A recent decision by a judge in the Southern District of New York has dealt a blow to OpenAI in its ongoing copyright litigation. U.S. District Judge Sidney H. Stein has ruled that a group of authors can move forward with their claim that OpenAI unlawfully downloaded their copyrighted books to train its artificial intelligence models.
OpenAI had filed a motion to strike what it called a new “download claim,” arguing that the complaint introduced previously unmentioned legal theories. However, Judge Stein rejected this argument, stating that earlier versions of the lawsuit provided sufficient notice of the core allegations: that the company copied and used entire books without permission or compensation. According to the judge, the plaintiffs are not required to articulate a specific legal theory at this stage—what matters are the factual assertions.
“The complaint need not pin plaintiff’s claim for relief to a precise legal theory,” Judge Stein wrote. “Factual allegations alone are what matters.”
While the judge allowed the download-related claim to stand, he did grant OpenAI partial relief by striking specific references to future or unreleased AI models such as GPT-4V, GPT-4.5, GPT-5, and any unnamed successors or derivatives. Stein explained that these references exceeded the scope of his earlier ruling, which limited the case to technologies already in use or previously disclosed.
This legal battle is one of several confronting major AI developers, including Meta and Anthropic, as courts begin to scrutinize the ways in which large language models are trained. Central to this debate is the issue of “fair use”—a legal doctrine that permits limited use of copyrighted material under specific conditions, such as commentary, criticism, or education. However, the application of fair use to AI training remains legally untested and highly contentious.
Authors argue that their books, often available only through purchase or library systems, are being used without consent to develop commercial AI tools that generate text on demand—tools that could potentially compete with or devalue the original works. Some allege that entire books were scraped from online repositories, including pirated sources, and fed into AI systems that can now summarize, paraphrase, or even mimic an author’s voice and style.

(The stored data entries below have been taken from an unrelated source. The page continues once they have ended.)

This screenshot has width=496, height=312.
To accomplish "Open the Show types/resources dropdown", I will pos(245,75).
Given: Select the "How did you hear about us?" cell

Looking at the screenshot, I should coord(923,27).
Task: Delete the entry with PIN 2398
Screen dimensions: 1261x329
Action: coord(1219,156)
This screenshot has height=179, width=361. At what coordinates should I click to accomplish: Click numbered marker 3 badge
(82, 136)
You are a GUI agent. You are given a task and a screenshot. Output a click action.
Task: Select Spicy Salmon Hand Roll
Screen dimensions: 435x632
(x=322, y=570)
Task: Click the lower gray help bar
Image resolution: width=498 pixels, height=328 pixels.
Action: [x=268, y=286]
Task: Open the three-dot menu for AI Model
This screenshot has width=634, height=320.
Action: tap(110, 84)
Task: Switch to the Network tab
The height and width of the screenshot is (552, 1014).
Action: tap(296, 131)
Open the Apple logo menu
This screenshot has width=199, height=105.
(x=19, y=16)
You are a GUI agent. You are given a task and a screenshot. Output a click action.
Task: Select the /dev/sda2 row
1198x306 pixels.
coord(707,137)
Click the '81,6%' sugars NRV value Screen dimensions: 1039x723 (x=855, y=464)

The ruling may have far-reaching implications for the AI industry. If courts determine that AI companies must obtain licenses for all copyrighted content used in model training, the costs and logistics of developing these systems could increase dramatically. On the other hand, if courts side with the tech firms and find that such use qualifies as fair use, creators may find themselves with little recourse against the unauthorized use of their work.

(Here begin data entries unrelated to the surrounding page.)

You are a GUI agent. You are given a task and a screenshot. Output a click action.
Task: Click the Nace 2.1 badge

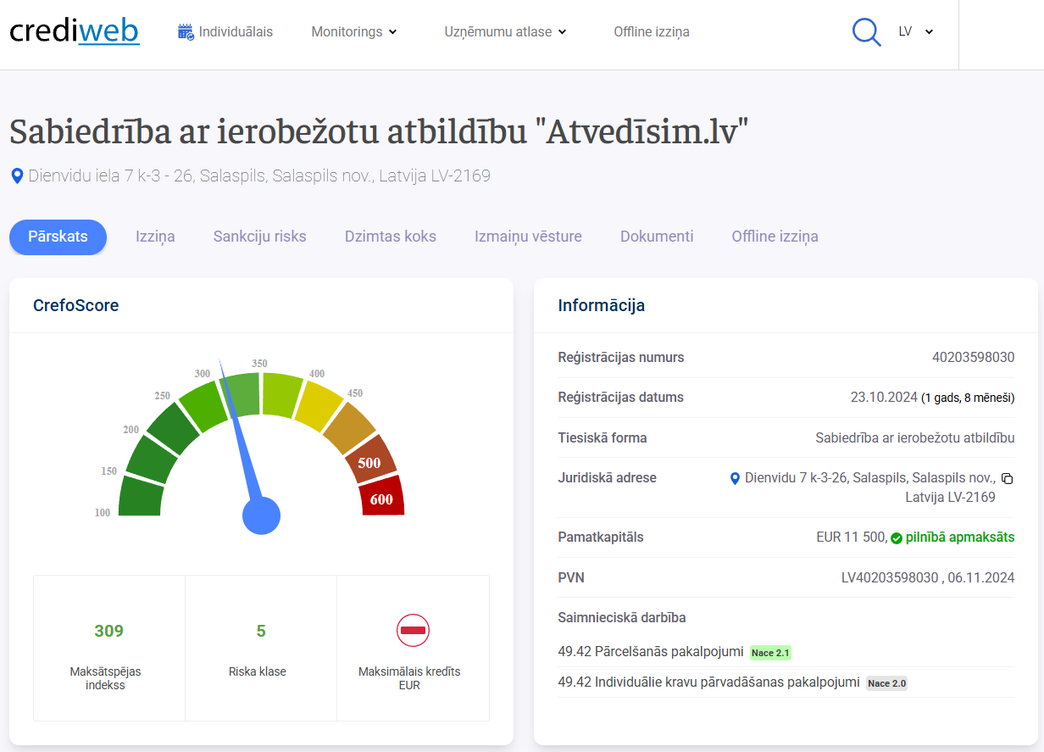click(x=770, y=653)
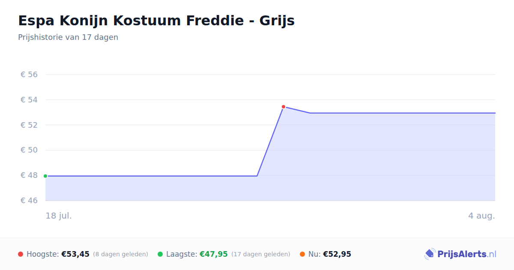The width and height of the screenshot is (514, 270).
Task: Click the € 56 axis label
Action: [29, 75]
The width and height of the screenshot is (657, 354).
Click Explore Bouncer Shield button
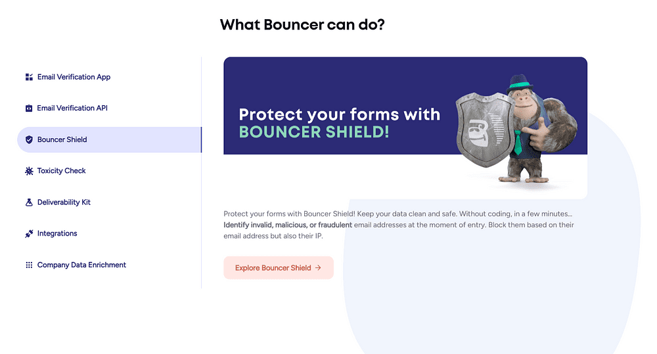(278, 268)
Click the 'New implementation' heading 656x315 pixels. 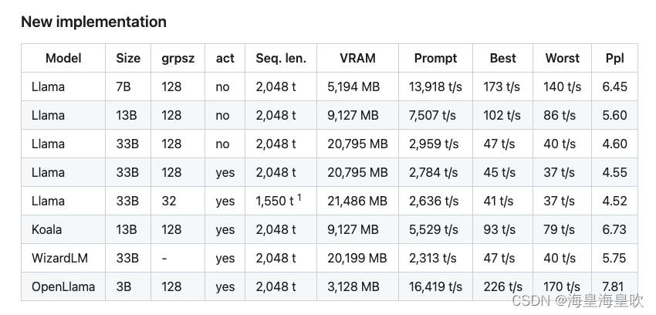[x=93, y=22]
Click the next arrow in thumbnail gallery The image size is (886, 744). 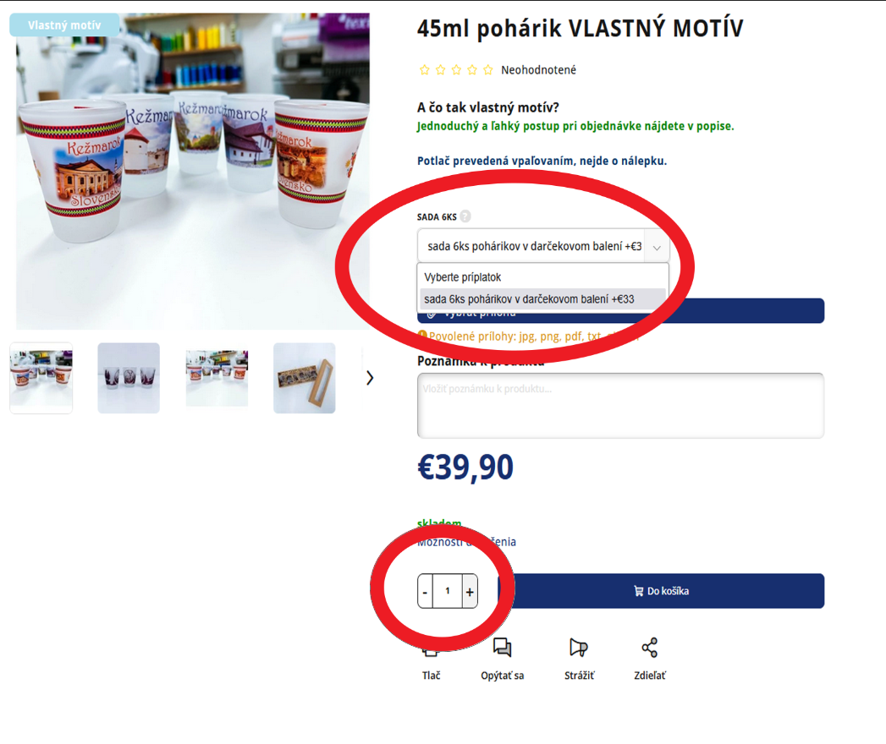(x=370, y=378)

Legal scholars are watching these developments closely. The tension between innovation and intellectual property rights could reshape how AI is built and regulated in the coming years. The decision by Judge Stein suggests that courts are not yet ready to dismiss the concerns of content creators and are willing to allow these cases to proceed to discovery and potentially to trial.
Meanwhile, OpenAI maintains that its training practices fall within the bounds of fair use and that the data used to develop models like ChatGPT is sourced from publicly available material. The company asserts that AI models do not store exact copies of texts but rather learn patterns in language, making them fundamentally different from traditional copying.
However, plaintiffs counter that even if the models don’t memorize books verbatim, the use of entire literary works as training input still constitutes reproduction under copyright law. They argue that this form of use is highly exploitative, especially when it involves commercial outputs like subscription-based AI services.
This case is part of a broader legal reckoning in the AI space. Over the past year, several lawsuits have been filed by artists, authors, and media companies against AI developers, accusing them of profiting from unauthorized use of copyrighted material. These include suits over visual art, news articles, and even music.
The outcome of these cases could eventually define the boundaries of lawful AI training, and whether current copyright frameworks are sufficient to address the challenges posed by machine learning technologies. Some experts suggest that legislative action may be needed to clarify the rules, especially as AI continues to evolve rapidly and becomes more deeply integrated into creative and commercial workflows.
In addition to the legal risks, the ethical debate is also intensifying. Critics argue that training AI on copyrighted works without consent undermines the value of human creativity and sets a dangerous precedent. Others worry that if AI models can absorb and replicate an author’s style, it may blur the line between inspiration and imitation, making it even harder to protect intellectual property.
For now, the litigation against OpenAI will proceed, with discovery likely to shed more light on the specific materials used in training and how the company accessed them. The outcome could set a precedent that influences not only how AI companies operate but also how future AI laws are drafted and enforced.